### Source text
Young return to work but old and sick do not

The UK workforce expanded in the three months to February, driven by young people leaving full-time education and moving into work, but the longer-term problem of rising ill-health continues to worsen, the Resolution Foundation said in response to the latest ONS labour market statistics today (Tuesday).

The UK workforce continued to expand in recent months, with employment up 170,000 on the quarter, and economic inactivity down 230,000. The fall in inactivity was driven by full-time students: the number of people inactive due to being a full-time student was down 180,000 on the quarter.

The labour market has loosened overall, with short-term unemployment (up to 6 months) rising by 52,000 to above normal pre-pandemic levels, and vacancies falling by 47,000 on the quarter.

Less encouragingly, inactivity among older workers aged 50-64 remains high – up 298,000 on pre-pandemic levels – while the number of people inactive due to ill-health rose to a record high of over 2.5 million. Reversing this trend – which predated the pandemic – is a huge priority that is likely to take years to address, says the Foundation, and a key test of the new Health and Disability White Paper.

Nominal pay growth strengthened in February, driven by the gap between public-sector (5.3 per cent) and private sector (6.1 per cent) pay growth closing. However, with inflation still at double digits, pay packets continue to shrink in real terms.

Louise Murphy, Economist at the Resolution Foundation, said:

“Britain’s workforce continued to expand in early 2023 as thousands of full-time students moved into work. But while the young entered work, but the old and sick did not. Reversing these trends are a major problem for policy makers across government to confront.

“Strong growth in the public sector has helped to close the gap in pay growth with the private sector. But the picture remains that almost all workers across Britain are seeing their pay packets shrink in real terms, which will continue for the foreseeable future.”

(Stored data entries)
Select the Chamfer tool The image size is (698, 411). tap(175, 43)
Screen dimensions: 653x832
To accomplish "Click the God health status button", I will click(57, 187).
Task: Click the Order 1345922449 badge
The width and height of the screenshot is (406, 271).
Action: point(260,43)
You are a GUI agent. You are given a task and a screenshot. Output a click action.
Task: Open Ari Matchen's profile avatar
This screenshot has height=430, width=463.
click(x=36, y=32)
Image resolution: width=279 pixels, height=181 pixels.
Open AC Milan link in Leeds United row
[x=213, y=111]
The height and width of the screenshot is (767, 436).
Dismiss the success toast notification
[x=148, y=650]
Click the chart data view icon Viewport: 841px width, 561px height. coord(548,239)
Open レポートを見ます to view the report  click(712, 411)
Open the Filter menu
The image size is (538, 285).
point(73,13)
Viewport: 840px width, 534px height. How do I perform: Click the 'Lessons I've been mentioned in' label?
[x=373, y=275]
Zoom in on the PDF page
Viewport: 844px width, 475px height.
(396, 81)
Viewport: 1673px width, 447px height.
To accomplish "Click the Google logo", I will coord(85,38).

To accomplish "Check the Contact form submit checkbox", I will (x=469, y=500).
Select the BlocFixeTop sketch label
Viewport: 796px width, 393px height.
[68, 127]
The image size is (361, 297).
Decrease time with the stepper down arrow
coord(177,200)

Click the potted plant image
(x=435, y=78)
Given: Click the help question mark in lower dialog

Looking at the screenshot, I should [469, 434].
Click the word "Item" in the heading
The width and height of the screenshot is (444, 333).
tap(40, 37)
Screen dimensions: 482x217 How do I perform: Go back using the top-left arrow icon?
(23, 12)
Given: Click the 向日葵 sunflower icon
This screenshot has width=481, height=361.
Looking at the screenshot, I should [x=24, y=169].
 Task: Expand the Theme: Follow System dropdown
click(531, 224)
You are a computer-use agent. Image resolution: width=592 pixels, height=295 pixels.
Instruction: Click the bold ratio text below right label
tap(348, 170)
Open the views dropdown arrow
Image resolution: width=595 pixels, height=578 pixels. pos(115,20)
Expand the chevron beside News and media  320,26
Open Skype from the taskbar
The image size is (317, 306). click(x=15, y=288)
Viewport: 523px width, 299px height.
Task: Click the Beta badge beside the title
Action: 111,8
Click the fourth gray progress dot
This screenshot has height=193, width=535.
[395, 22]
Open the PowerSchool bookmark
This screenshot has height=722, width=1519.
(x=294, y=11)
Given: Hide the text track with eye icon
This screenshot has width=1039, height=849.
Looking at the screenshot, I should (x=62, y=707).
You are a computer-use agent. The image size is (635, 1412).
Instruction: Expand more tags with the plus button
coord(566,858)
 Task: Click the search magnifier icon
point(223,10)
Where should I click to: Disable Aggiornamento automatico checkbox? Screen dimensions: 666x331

### What is expected
According to the text above on UK labour market statistics, by how much did the number of people inactive due to being a full-time student fall on the quarter?

### The completed task
It fell by 180,000.